### Set exercise
Gather every line in the listing below that contains the word "icon", copying each one out.
** start of Stored rows **
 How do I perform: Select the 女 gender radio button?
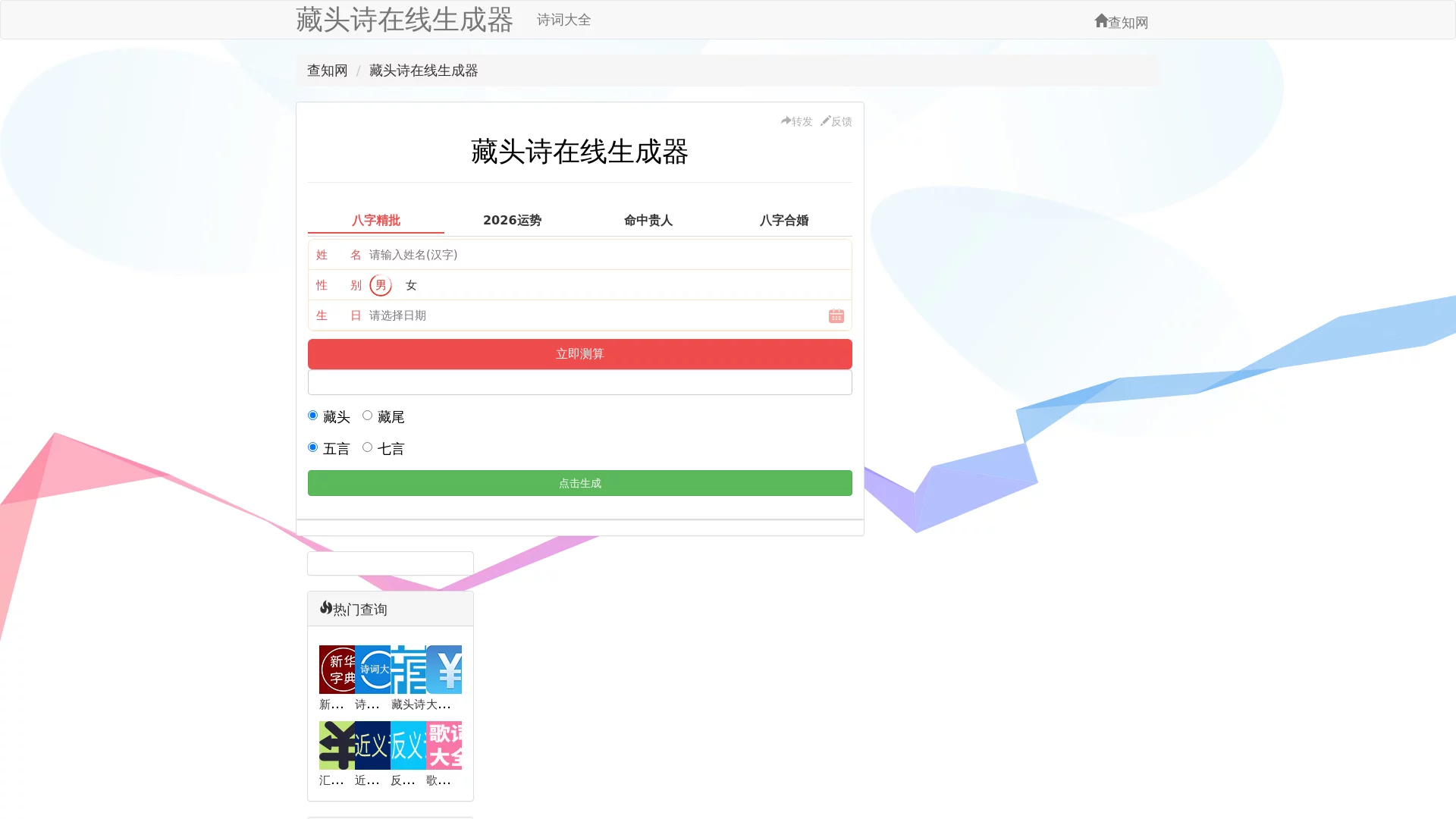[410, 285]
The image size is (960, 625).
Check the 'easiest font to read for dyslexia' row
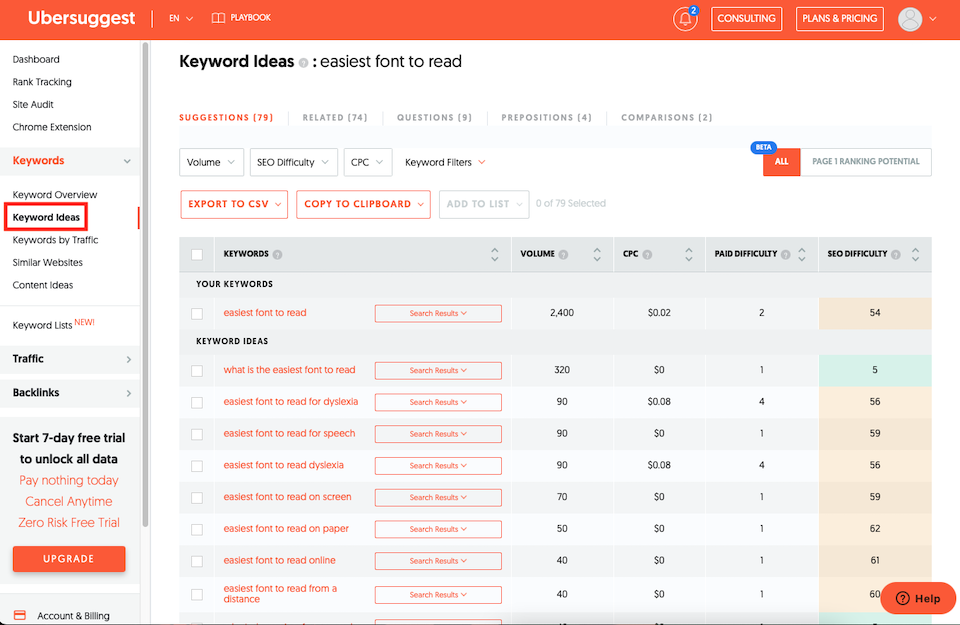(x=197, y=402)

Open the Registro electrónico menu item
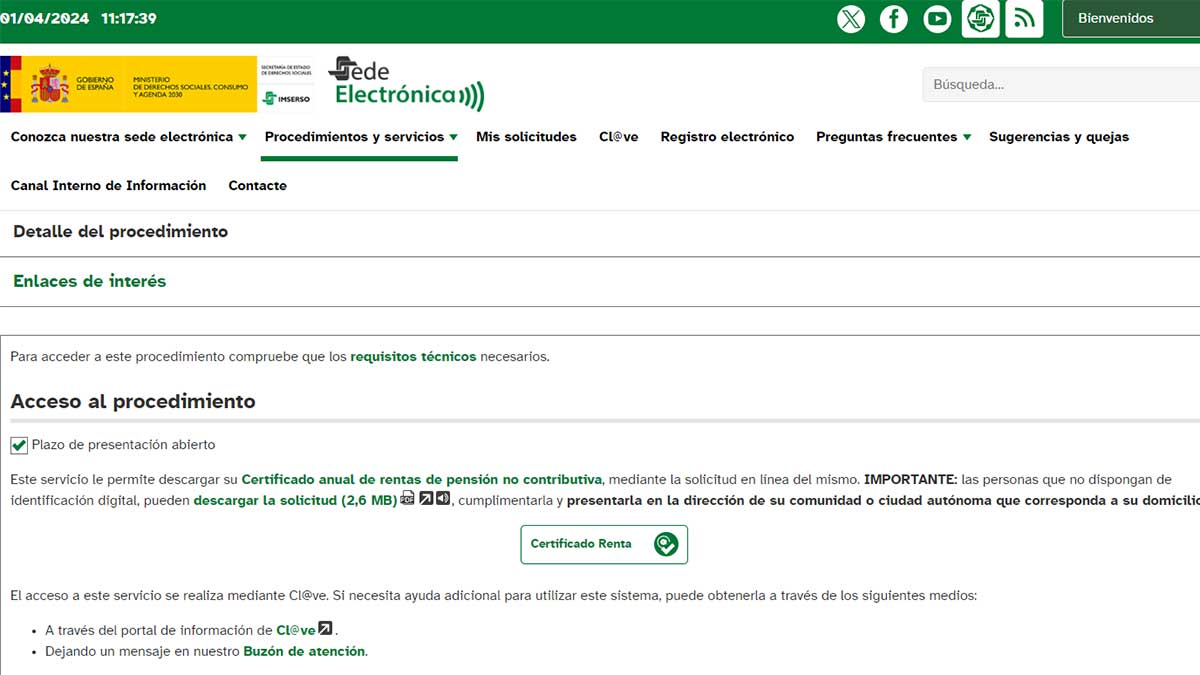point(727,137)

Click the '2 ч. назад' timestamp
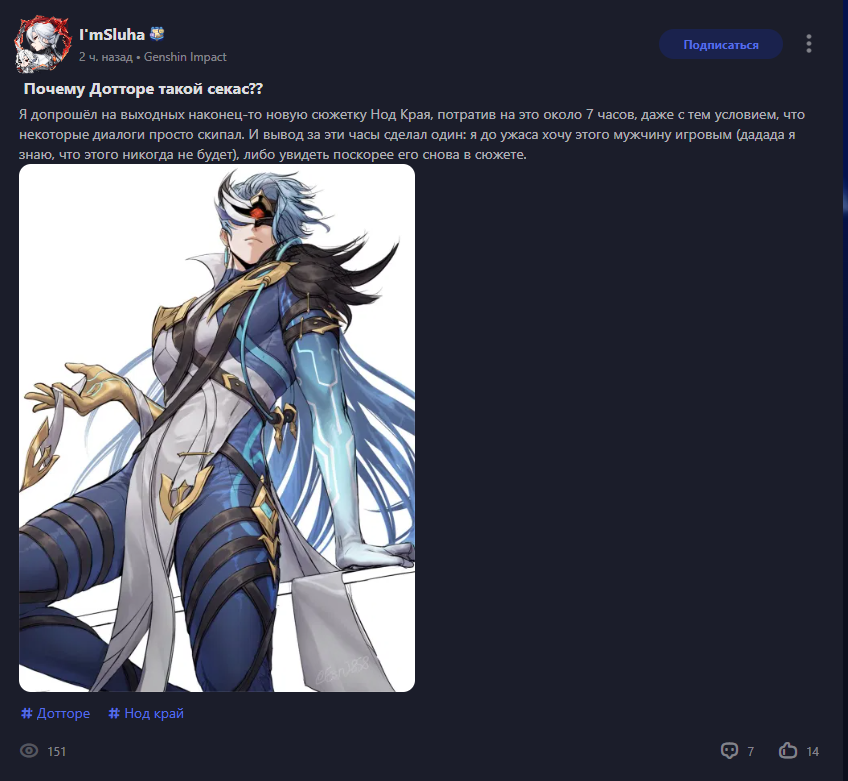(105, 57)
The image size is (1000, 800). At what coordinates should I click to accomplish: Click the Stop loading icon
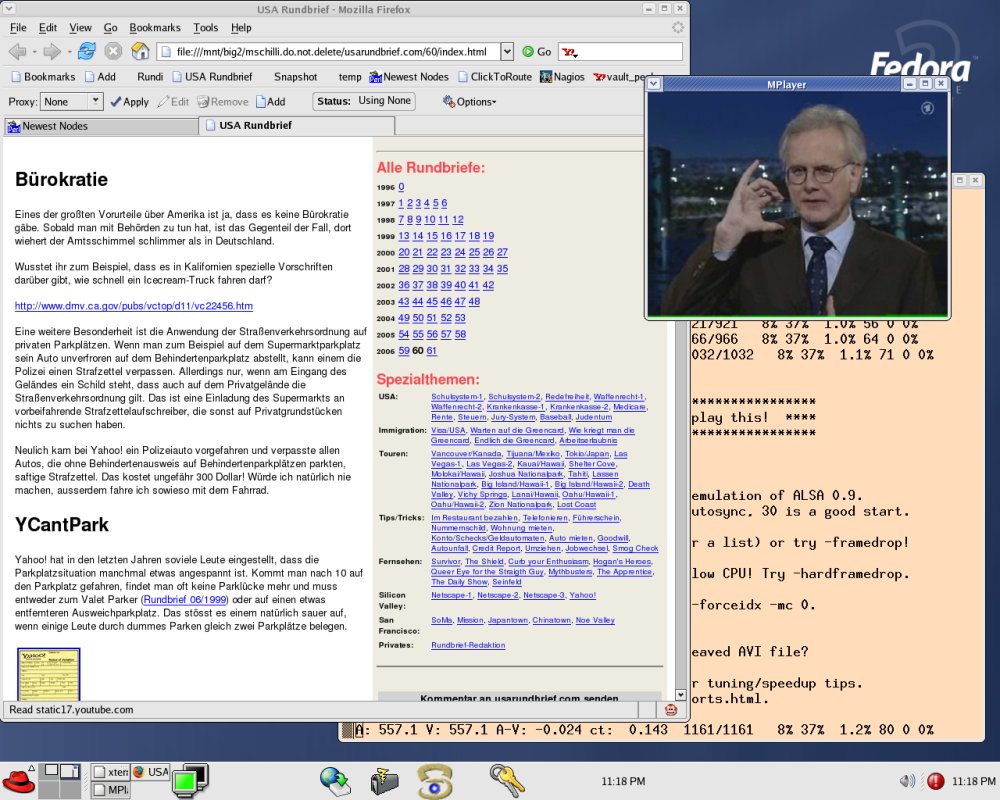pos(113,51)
** end of Stored rows **
** start of Stored rows **
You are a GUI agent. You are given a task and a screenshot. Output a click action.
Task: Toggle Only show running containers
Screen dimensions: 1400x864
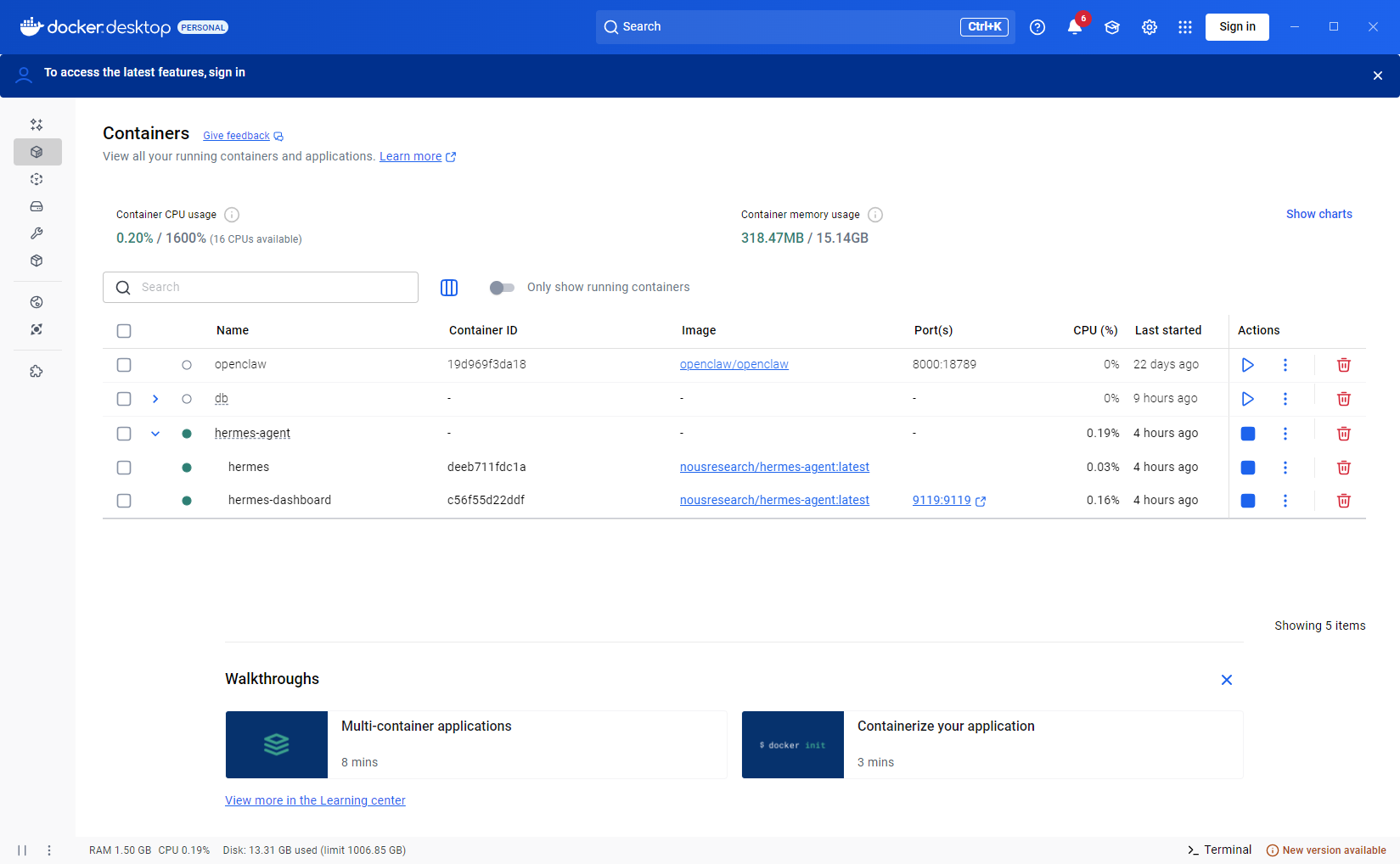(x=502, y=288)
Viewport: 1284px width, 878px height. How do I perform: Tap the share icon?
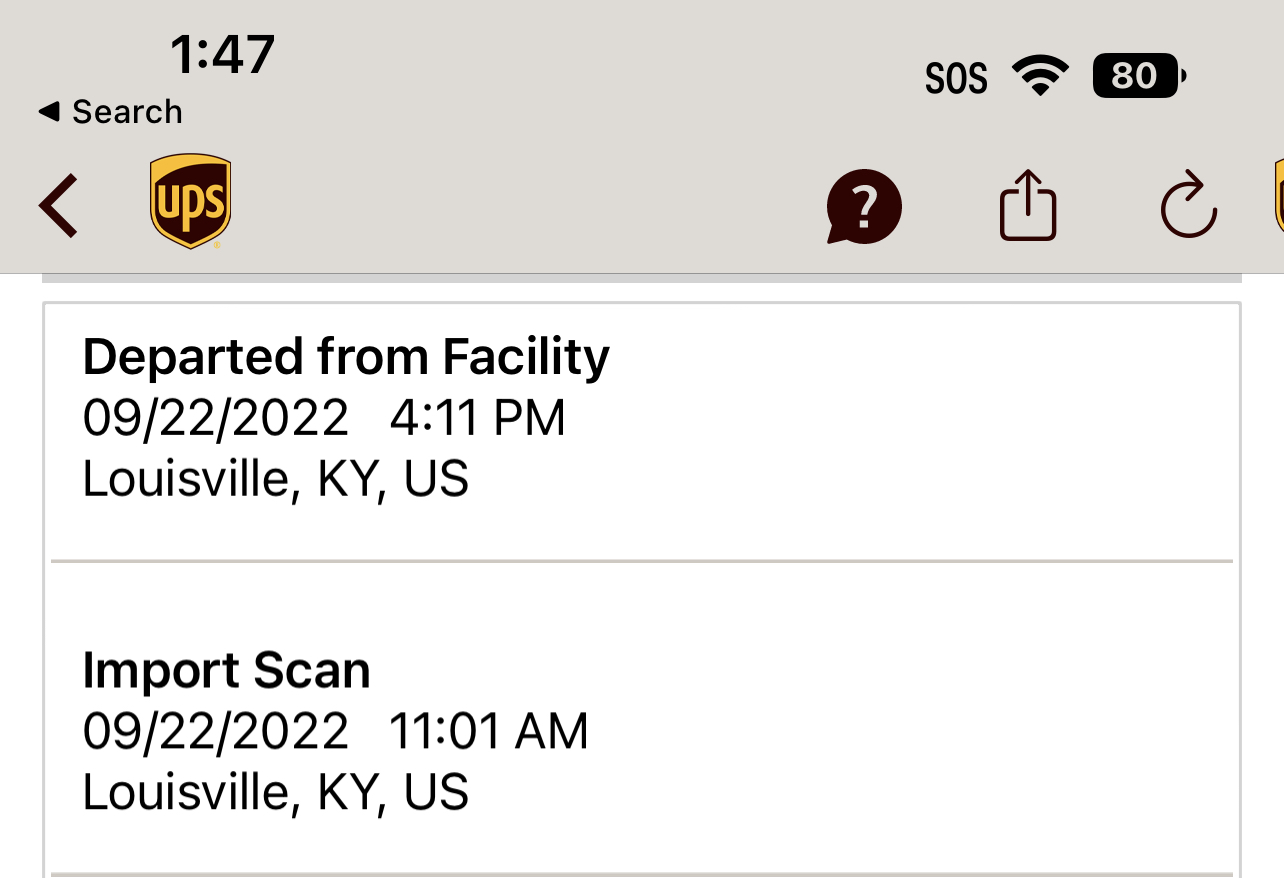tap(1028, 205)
** end of Stored rows **
** start of Stored rows **
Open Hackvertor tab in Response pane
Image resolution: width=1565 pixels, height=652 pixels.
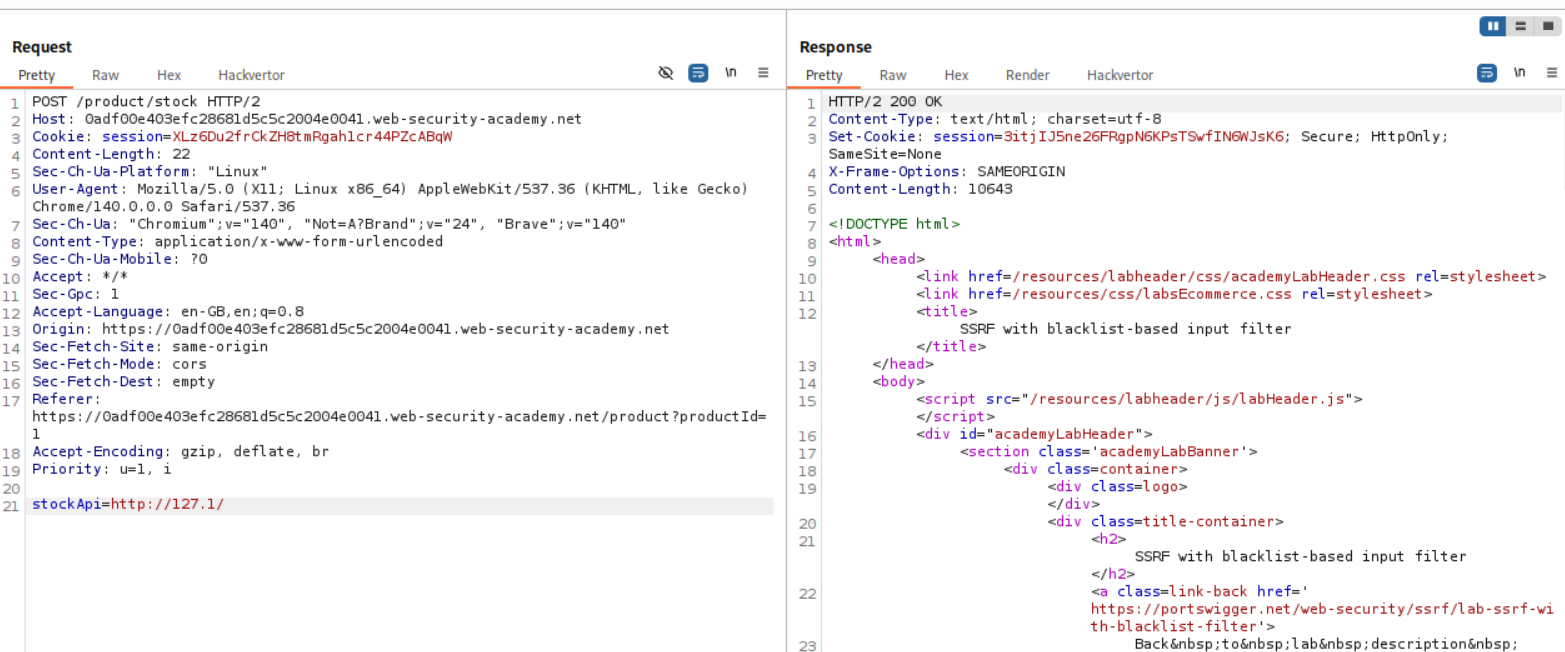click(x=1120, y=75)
** end of Stored rows **
### Response to this task
The image size is (1000, 800). At what coordinates should I click to accomplish: Click the Stop loading icon
Viewport: 1284px width, 878px height. How do I perform: Tap the share icon?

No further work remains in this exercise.